Today, Italian varieties flow through the veins of Australian wine, having found an eminently comfortable home while exemplifying the country’s growing diversity and adaptability. But this shift didn’t happen overnight. Italian varieties have only gained serious traction in Australia over the last three decades – following more than 170 years of dominance by French grapes. Over its rich vinous history, Australia has finely tuned iconic French varieties such as Pinot Noir, Cabernet Sauvignon, Syrah (Shiraz) and Chardonnay, often rivaling the best from their Old World counterparts (much to the chagrin of the French). Yet, this historical focus on French grapes belies the significant cultural influence of Italian immigrants on Australian life.

…The Chalmers family has played a pivotal role in this transformation (making Italian grape varieties more mainstream). Over the past 30 years, they have not only refined their own warm-climate viticulture and winemaking in the Heathcote and Murray Darling regions, but have also led the charge in importing Italian clones into Australia…The Chalmers family was also involved in founding one of Australia’s most important wine shows, the Australian Alternative Varieties Wine Show, which is held each year in the city of Mildura. In 1999, Bruce Chalmers, well-known local chef Stefano de Pieri and viticulturist in the Chalmers’ nursery Dr Rod Bonfiglioli initiated the Sangiovese Awards, which morphed into the Australian Italian Wine Show in 2000, before landing on its current name the following year. Along with providing important feedback to producers working with alternative varieties, the show has been critical in shining a light on alternative varieties as a category within Australian wine, with Italian varieties chief among them.

Mark Walpole of Beechworth-based Fighting Gully Road has been another huge proponent of Italian varieties in Australia. His work in developing Sangiovese has been critical to the grape’s local rise, having imported various clones far superior to those previously planted, ultimately resulting in much higher quality expressions. Today, he makes benchmark examples but also excels with other alternative grapes. Recently, his 2023 Verdicchio won a slew of awards at the North East Victorian Wine Challenge, including Wine of Show. 

“It’s interesting to consider ‘alternatives’ from France,” says Walpole. “Picquepoul, Grenache Blanc and the like are getting a bit of an airing at the moment – but I’m yet to see a wine with a ‘wow’ factor. Italian varieties seem to be able to deliver that.”

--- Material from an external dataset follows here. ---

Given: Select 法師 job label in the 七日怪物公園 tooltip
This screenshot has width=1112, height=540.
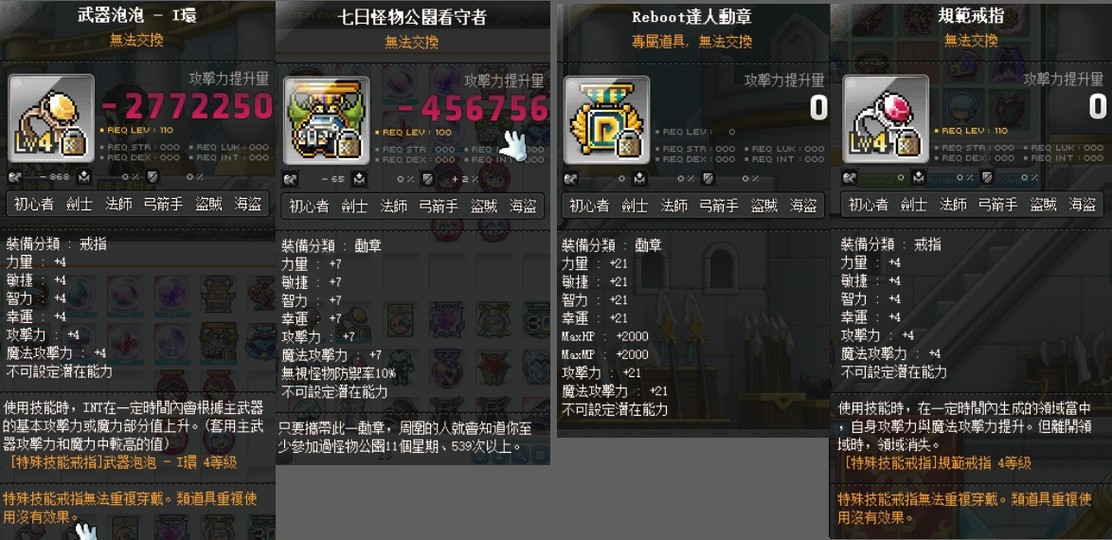Looking at the screenshot, I should 394,206.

Kline’s pick of those (wines) leading the way includes our 2023 Fighting Gully Road Verdicchio, awarding 93 points, and the following review:

Delicate aromas of citrus blossom, sea spray, yellow apple and pastry dough, followed by almond, further lees notes of sourdough, and lemon pith. The palate balances piercing fruit and leesy richness, resulting in a mouthfeel that’s both racy and textural. More of the dough and apple are followed by tense lemon juice and rind. Restrained power and texture, cut by energetic, tangy, saline acidity. A fresh, citrussy finish. Drink 2025-2027.”